Masih banyak bidang-bidang seni dan budaya dikota bengawan ini yang masih terpinggirkan dan seolah keberadaanya hanya menjadi pelengkap. Tak hanya seni visual, beberapa kelompok seni musik, tari dan budaya anak muda seolah masih menjadi “masalah” bagi beberapa kalangan di Solo, meski diakui ataupun tidak, kelompok-kelompok seni ini keberadaanya memang ada di Kota Solo dan telah berhasil membawa nama baik sampai tingkat Internasional. Dari ketimpangan yang terjadi itulah kemudian Gedung Kesenian Solo (GKS) yang berdiri di bekas gedung Solo Theater Sriwedari mencoba menangkap dan merespon atas munculnya kegiatan-kegiatan kreatif dan dinamika anak muda di Solo.
Keberagaman kegiatan kesenian anak muda merupakan sebuah aset terpendam, untuk itulah GKS diharapkan bisa menjadi ruang untuk berproses dan berkembang secara bersama-sama dalam segala kegiatan khususnya seni berbasis anak muda di Solo. Dalam konsepnya GKS tidak hanya menjadi tempat fisik untuk memajang atau menilai baik-buruknya sebuah karya, namun juga dapat digunakan sebagai ruang sirkulasi antar kreator muda untuk saling berjejaring dengan lintas disiplin ilmu yang berbeda. Program-program yang bermuatan edukasi seperti klinik, workshop, diskusi dan pelatihan seni yang diadakan secara reguler diharapkan akan menjadi tempat belajar alternatif kesenian di Solo, selain itu dengan dibentuknya Pool of Knowledge dalam konteks seni dan budaya anak muda, GKS akan dapat menyediakan sumber-sumber informasi dalam bentuk teks, gambar maupun video yang dapat diakses seluas-luasnya oleh publik.

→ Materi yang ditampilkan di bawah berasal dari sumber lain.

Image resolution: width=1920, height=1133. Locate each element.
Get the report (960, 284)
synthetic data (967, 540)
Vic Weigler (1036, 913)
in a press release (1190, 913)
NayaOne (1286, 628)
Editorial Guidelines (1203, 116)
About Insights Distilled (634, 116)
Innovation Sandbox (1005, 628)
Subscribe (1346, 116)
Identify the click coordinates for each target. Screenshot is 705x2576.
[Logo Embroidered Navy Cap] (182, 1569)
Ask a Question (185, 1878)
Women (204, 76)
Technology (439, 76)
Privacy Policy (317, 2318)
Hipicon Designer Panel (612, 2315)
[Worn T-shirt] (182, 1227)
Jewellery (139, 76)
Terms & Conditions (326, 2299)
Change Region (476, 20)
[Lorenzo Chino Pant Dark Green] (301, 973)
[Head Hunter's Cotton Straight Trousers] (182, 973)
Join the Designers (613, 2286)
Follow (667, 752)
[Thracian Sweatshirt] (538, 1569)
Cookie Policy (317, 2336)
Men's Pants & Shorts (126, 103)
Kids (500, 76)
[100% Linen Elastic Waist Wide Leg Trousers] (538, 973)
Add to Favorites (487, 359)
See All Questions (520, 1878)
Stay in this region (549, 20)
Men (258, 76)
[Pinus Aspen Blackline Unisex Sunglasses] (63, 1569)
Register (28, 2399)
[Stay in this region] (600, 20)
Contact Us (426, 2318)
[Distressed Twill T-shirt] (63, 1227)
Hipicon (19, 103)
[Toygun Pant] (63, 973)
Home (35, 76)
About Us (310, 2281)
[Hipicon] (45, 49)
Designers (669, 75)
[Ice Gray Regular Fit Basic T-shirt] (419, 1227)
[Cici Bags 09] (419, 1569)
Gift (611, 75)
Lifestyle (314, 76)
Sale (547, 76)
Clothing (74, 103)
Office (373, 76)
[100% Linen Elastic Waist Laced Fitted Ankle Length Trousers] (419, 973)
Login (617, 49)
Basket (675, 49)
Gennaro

Ironisnya terdengar santer diluaran rencana pemerintah yang akan merobohkan Gedung Kesenian Solo ini tentunya juga telah merobohkan beberapa harapan anak muda yang semula tidak pernah mendapatkan ruang untuk berproses. Namun mau bagaimana lagi, lambat laun ini akan terjadi. Dan akhirnya gedung ini hanya akan menjadi catatan sejarah yang pernah mewarnai ruang berkesenian di Bengawan ini, seperti sebelumnya gedung yang pernah difungsikan sebagai bioskop Sriwedari dan bioskop Solo Theatre inipun tinggal cerita.